Por fim, o Código Penal, art. 142, contém: “Não constituem injúria ou difamação punível: I - a ofensa irrogada em juízo, na discussão da causa, pela parte ou por seu procurador.” Mesmo que a frase da procuradora fosse “ofensiva” – como quis a imprensa –, estando conexionada com um julgamento, só um juiz imaturo se “sentiria” ofendido por uma bobagem dessas. A maturidade profissional exigida a advogados, juízes e promotores “aguenta” essas farpas e cutucões, quando não os responde exemplar e deliciosamente. A juíza, por seu turno, mostrou serenidade em não dar bola.
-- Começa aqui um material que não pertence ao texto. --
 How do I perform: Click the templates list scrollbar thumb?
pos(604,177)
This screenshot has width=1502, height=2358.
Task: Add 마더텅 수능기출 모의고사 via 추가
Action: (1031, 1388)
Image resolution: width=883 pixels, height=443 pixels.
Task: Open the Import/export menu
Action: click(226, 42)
Já a promotora, mera autora da ação penal – parte! –, quis tomar dores.
É uma pena tudo isso periférico desvirtuar a atenção e ganhar importância num julgamento, levando para o réu uma antipatia “criada” para o advogado. A imprensa que já não morre de amores por advogados, patrulha os pedantes, também como se ninguém tivesse “direito” de ser pedante. E aí a própria imprensa, quando patrulha, perde sua isenção e se arvora em dona da verdade.
O direito não é “simples”, nem é para leigos. Isso não é “reserva de mercado”, mas dificuldades naturais de um conhecimento técnico, seja ele qual for, direito, medicina, química, biologia etc. Um dos “problemas” do direito é que ele se “populariza” por meio de apresentadores de TV e outras figuras, dando a impressão de que o pensamento jurídico é fácil. No livro Introdução ao pensamento jurídico, do alemão Karl Engisch vê-se que não é. Reclamações sobre o “juridiquês” são infantis. Todas as áreas científicas possuem suas linguagens.
A sociedade ávida precisa aprender a separar joios de trigos. Existe o conhecimento, a informação, a notícia e a fofoca, 4 níveis distintos. A sociedade faz sua escolha, mas aguenta as críticas.